Description: One place. One family. One mystery. Orlin Wood.
In 1788, Zechariah Orlin stumbled out of the forest and collapsed in front of a hunting party. That moment marked the beginning of a cursed family, and the legend of Orlin Wood. From phantom voices and mysterious apparitions, to unexplained disappearances and unearthly scenes that cause the bravest of men to question their courage, Orlin Wood is a place that will haunt you.
That is, should you dare to enter.
A new collection of short horror from the author of The Rivers Webb.
Excerpt: As long as I can remember, Grandma would tell me about Orlin Wood. I can recall hundreds of stories about strange visitors appearing out of the woods on dark nights, only to disappear back into the morning fog; or over-confident adventurers setting off on hunting trips under a blood moon, running afoul of things unknowable and unspeakable. Mostly, though, Grandma’s stories were about family. Our family had lived on the edge of Orlin Wood for over 275 years, and we’ve had more adventures, mishaps, disasters, and just plain weird things happen than any other family in the county. Not really surprising, since the woods were named after my family.
My great-great-great-great grandfather, Zechariah, was the first Orlin. At least, he’s the first Orlin any of us know about. The way my grandmother tells the story, it was back in 1788, when he came stumbling out of the woods on the dreariest day of the year, right about dusk, and collapsed in front of a group of hunters. Since no one recognized him, and he was far too incoherent to make any sense, there was a bit of an argument as to what to do with him. But the eldest member of the party, a Mr Tennison, was a devout Christian who had lived a very severe and uncompromising life of service, and insisted that they make a litter and carry the man to his farmhouse.
For three days, the mystery man drifted in and out of sleep, muttering a single word, “Orlin,” over and over again. They could only assume that he was trying to communicate his name, so the family took to referring to him as Mr. Orlin.
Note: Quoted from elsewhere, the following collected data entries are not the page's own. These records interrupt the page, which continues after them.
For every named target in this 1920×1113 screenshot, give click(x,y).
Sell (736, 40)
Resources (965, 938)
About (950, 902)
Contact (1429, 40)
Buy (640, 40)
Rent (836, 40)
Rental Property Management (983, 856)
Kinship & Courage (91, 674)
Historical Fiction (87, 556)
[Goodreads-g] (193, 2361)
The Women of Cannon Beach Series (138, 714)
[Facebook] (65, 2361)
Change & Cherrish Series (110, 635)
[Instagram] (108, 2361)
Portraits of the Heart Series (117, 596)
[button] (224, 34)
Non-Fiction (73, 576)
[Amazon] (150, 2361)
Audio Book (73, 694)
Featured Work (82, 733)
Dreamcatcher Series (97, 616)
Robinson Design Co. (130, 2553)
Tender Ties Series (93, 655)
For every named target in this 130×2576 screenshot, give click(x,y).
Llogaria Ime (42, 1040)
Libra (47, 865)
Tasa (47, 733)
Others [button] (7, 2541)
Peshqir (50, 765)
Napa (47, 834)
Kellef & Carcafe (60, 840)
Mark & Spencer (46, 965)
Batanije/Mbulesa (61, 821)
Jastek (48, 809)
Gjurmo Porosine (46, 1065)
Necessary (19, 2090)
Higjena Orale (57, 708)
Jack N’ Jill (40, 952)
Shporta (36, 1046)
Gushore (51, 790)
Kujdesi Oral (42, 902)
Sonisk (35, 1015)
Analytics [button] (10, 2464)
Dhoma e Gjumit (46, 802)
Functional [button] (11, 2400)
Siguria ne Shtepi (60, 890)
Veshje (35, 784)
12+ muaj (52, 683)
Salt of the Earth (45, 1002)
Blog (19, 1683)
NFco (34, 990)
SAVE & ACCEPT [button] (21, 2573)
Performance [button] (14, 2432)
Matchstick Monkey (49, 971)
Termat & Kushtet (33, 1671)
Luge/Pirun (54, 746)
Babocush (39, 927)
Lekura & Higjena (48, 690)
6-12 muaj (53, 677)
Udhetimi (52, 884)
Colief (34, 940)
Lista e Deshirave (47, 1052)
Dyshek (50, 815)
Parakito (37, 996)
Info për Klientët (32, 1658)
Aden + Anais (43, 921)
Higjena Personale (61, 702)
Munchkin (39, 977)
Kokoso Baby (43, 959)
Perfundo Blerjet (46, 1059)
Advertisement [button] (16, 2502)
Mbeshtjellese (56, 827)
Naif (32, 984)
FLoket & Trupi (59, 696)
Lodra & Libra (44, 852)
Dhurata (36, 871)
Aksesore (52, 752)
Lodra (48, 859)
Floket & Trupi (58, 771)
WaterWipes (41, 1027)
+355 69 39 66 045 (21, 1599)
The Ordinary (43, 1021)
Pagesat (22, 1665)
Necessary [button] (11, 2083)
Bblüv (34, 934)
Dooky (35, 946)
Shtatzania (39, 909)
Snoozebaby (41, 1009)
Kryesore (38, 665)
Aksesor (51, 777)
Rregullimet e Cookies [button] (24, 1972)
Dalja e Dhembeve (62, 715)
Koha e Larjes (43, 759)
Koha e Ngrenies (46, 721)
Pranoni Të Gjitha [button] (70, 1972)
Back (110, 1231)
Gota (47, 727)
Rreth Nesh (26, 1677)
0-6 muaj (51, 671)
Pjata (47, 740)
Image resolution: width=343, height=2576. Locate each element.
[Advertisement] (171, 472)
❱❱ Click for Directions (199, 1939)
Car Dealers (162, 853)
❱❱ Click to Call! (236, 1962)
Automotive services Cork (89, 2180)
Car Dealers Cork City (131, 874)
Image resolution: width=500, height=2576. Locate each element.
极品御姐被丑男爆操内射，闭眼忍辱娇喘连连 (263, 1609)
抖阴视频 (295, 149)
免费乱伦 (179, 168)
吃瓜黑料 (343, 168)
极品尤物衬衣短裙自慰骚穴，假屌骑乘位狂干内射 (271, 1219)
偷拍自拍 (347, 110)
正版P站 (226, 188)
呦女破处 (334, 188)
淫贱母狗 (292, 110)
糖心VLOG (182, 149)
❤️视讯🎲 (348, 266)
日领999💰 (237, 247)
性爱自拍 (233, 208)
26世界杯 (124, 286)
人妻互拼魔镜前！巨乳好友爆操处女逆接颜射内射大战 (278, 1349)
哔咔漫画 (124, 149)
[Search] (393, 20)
The man had a strange effect on people, even in his delirium. He seemed to extract a feeling of compassion and good will from those who lingered by his bedside—particularly, Elizabeth, the farmer’s youngest daughter. Since her older brothers and sisters all had work to do around the farm, Mr. Orlin’s care fell mainly into her gentle hands.
She watched over him as a mother watches over her firstborn child, and when, on that fourth day, he finally opened his eyes and the light of intelligence held firm, she burst into tears of joy. As my grandmother says, and she knows an awful lot about this sort of thing, “you can’t take care of someone and not love them, at least a little bit.” Sure enough, by the time Mr. Orlin woke, Elizabeth had fallen in love, and nothing—not even his personality—would sway her from it.
The odd thing was, upon waking, Mr. Orlin was no more well informed about who he was than the rest of them. He seemed to know a good deal about carpentry, farming, hunting, and even tracking; and what’s more, he seemed to have had, at one point, a fairly thorough Christian upbringing, since he was able to discuss the Bible in depth with Mr. Tennison. But he could not, for the life of him, remember where he had learned any of it.
It was Mr. Tennison that gave him the name Zechariah. He thought it was a fitting name for a good Christian man. The two of them spent a great deal of time together, hunting, fishing, talking about the Bible. And, when they would sit at table in the cool of the evening, Elizabeth was always certain to place herself as close to Zechariah as possible, asking about their day, listening with rapt fascination, regardless how mundane the answer was.